Today, four frameworks remain active: Health Systems Strengthening, Universal Health Coverage, People-Centered Health Systems, and Decolonizing Health Systems. They agree on several fundamentals: health systems should be universal, equitable, and financed through prepayment rather than out-of-pocket payments. They also agree that vertical disease programs must be integrated into broader systems and that community participation matters.
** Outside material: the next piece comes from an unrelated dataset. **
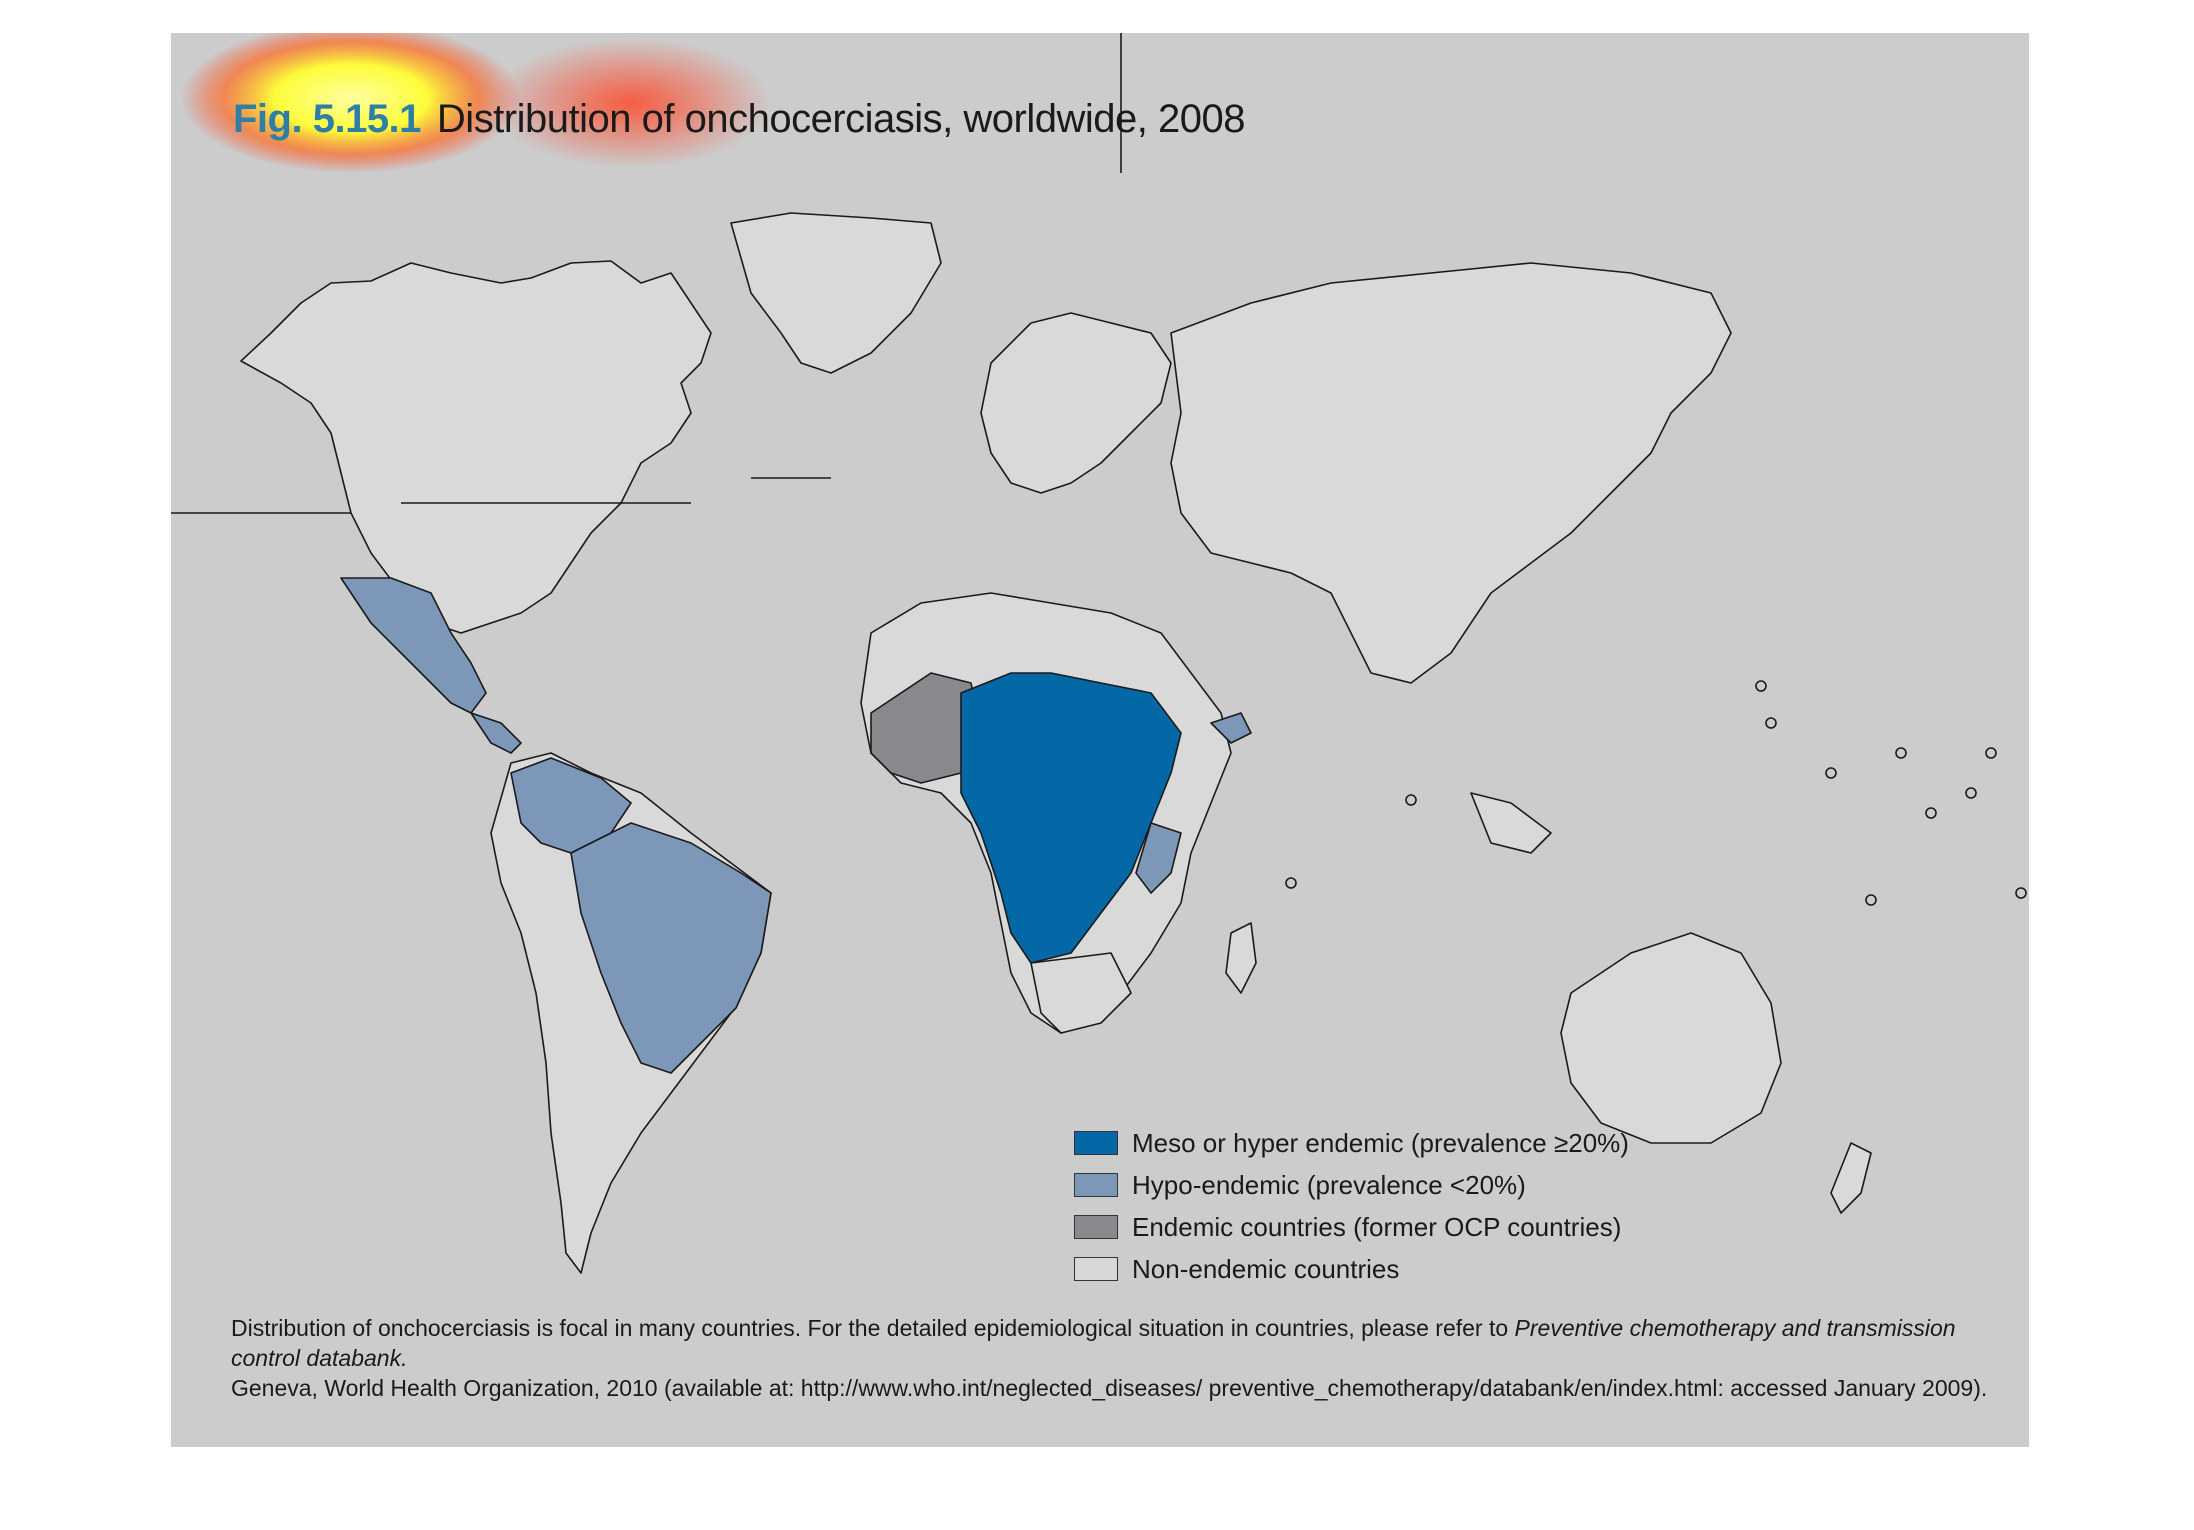 The image size is (2194, 1530). Describe the element at coordinates (496, 733) in the screenshot. I see `central-america` at that location. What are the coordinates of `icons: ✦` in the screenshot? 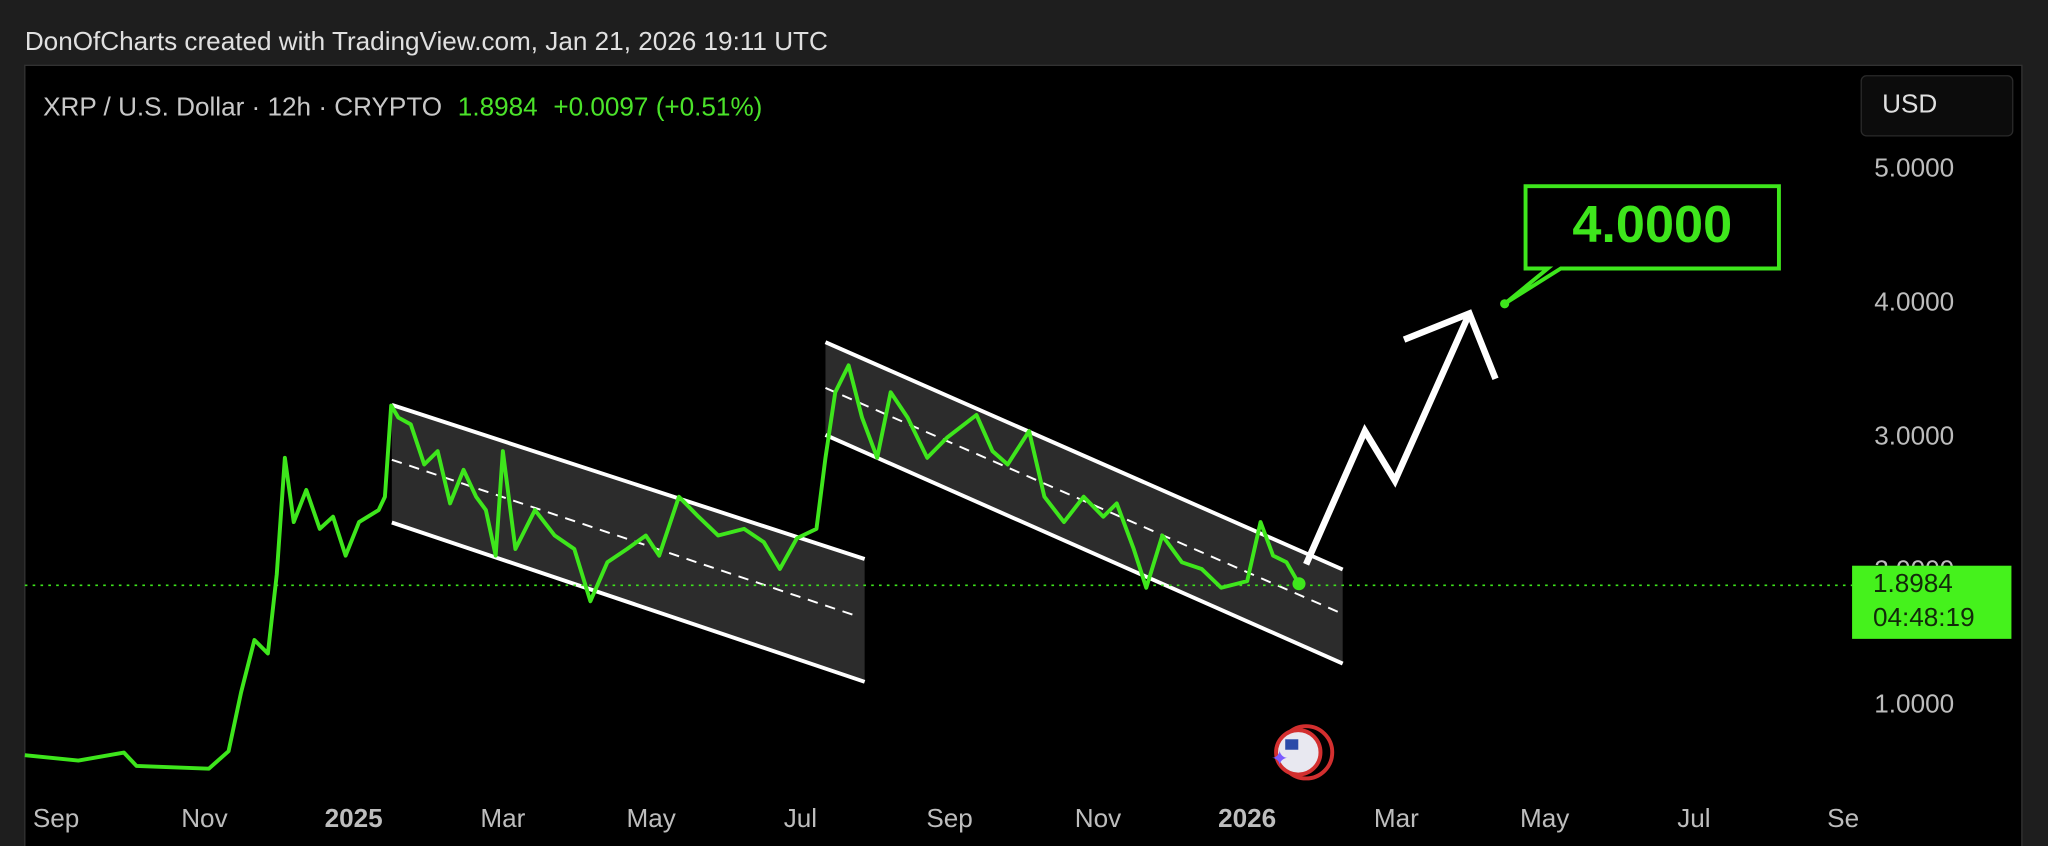 It's located at (1303, 752).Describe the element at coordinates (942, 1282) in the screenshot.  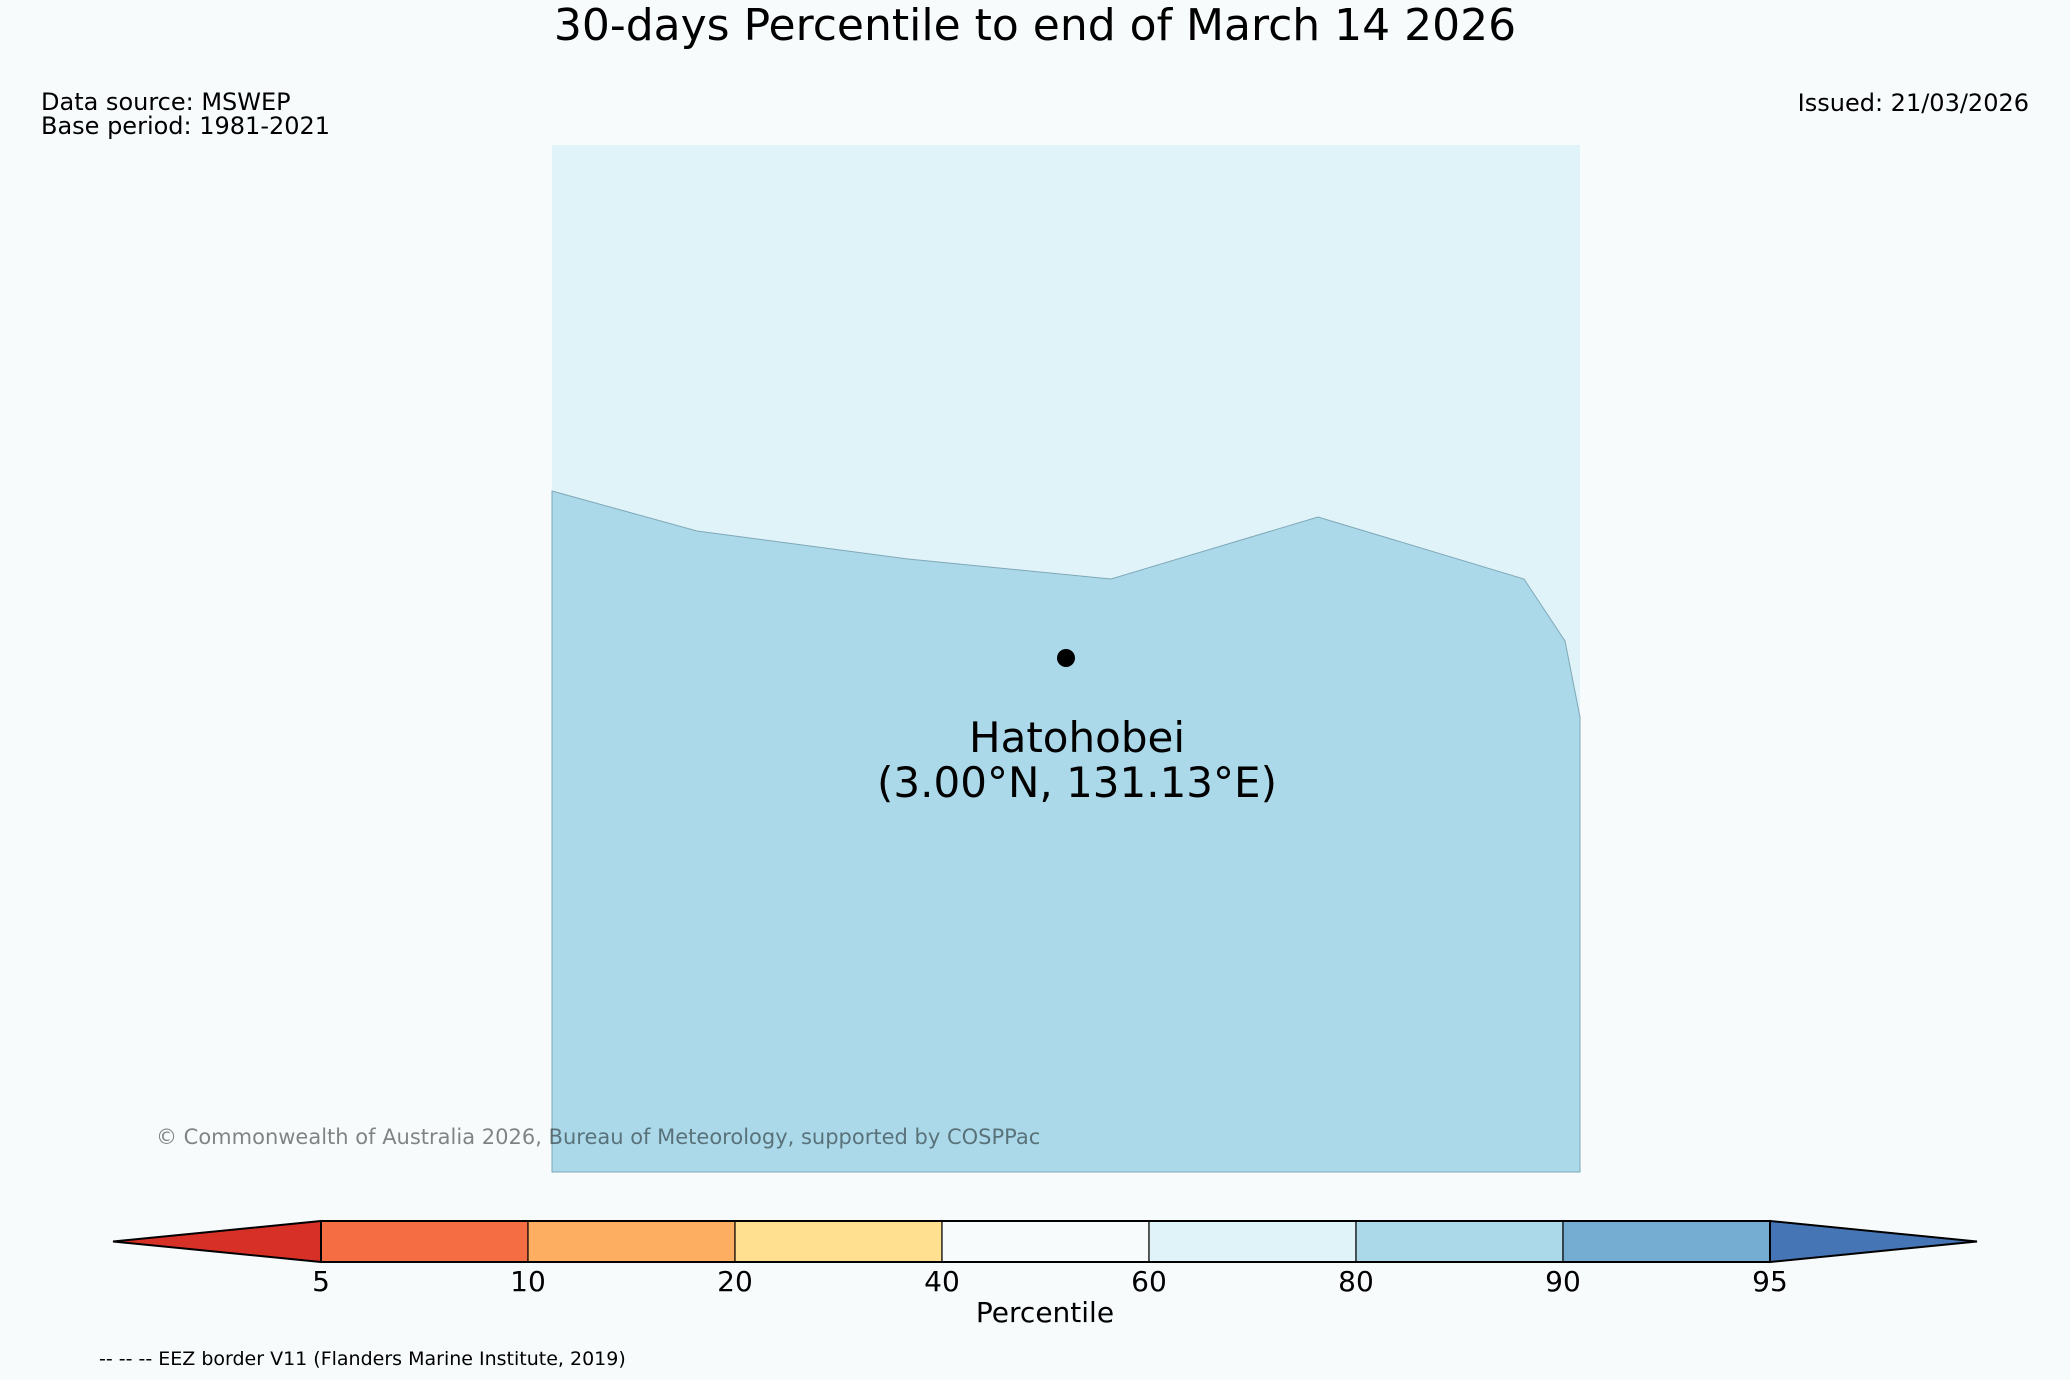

Yet they disagree sharply on priorities. HSS and UHC tend to emphasize technical solutions—better data, more efficient financing, stronger regulation—while People-Centered and Decolonizing frameworks insist that power and relationships are the real issues. The old tension between comprehensive and selective approaches persists within UHC debates over which services to prioritize. Meanwhile, the market-oriented logic of Health Sector Reform has not disappeared; it survives in the growth of private health insurance and public-private partnerships in many countries. The challenge for health systems today is not to choose one framework over another but to navigate the ongoing friction between efficiency and equity, between technical fixes and social transformation, and between global norms and local realities.